If I could move completely away to Ubuntu then I would, but I have one piece
of software on my laptop that I need to run which needs Windows (Cubase), and
on my desktop I have a variety where there isn't a linux-compatible
alternative that works well enough, so that's that. But I will be running W7
until it's too dangerous to do so, as I detested Windows 8, and for me W10
still has the horrible look and feel of it.

------
rossy
> There’s only one problem with Capossela’s statements: they are complete
> rubbish.

Woah, okay. Is it possible that Microsoft is telling the truth?

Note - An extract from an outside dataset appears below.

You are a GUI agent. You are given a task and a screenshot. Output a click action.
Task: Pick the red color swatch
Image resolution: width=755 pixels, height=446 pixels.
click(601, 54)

Windows 7 will
be supported till 2020, so it will still get security patches, but MS can't
just patch in OS-level threat mitigation features like HEASLR. People seem to
think that the choice between 7 and 10 is a choice of user interface, but MS
still make changes under the hood between versions.

As a software developer, this sort of thing is frustrating, since if you want
to use the shiny new API features of newer Windows versions, you have to write
fallback code for the older versions. Things aren't so bad if the oldest
version you have to support is Windows 7, but back when XP was relevant, that
normally meant supporting DirectSound as well as WASAPI and Direct3D 9 as well
as (or instead of) Direct3D 11.

Personally, I think if you don't like the direction that Windows is going in,
you should consider the switch to Linux or OS X. Specifically, if you prefer a
traditional desktop interface over a touch interface and you don't want your
desktop computer to start looking more like your phone or tablet, Linux and OS
X might be the last places you can turn. When Windows 7 gets as old as XP is
today and 50% of people are still using it, I think developers will start to
get as frustrated with 7 users as they are with XP users.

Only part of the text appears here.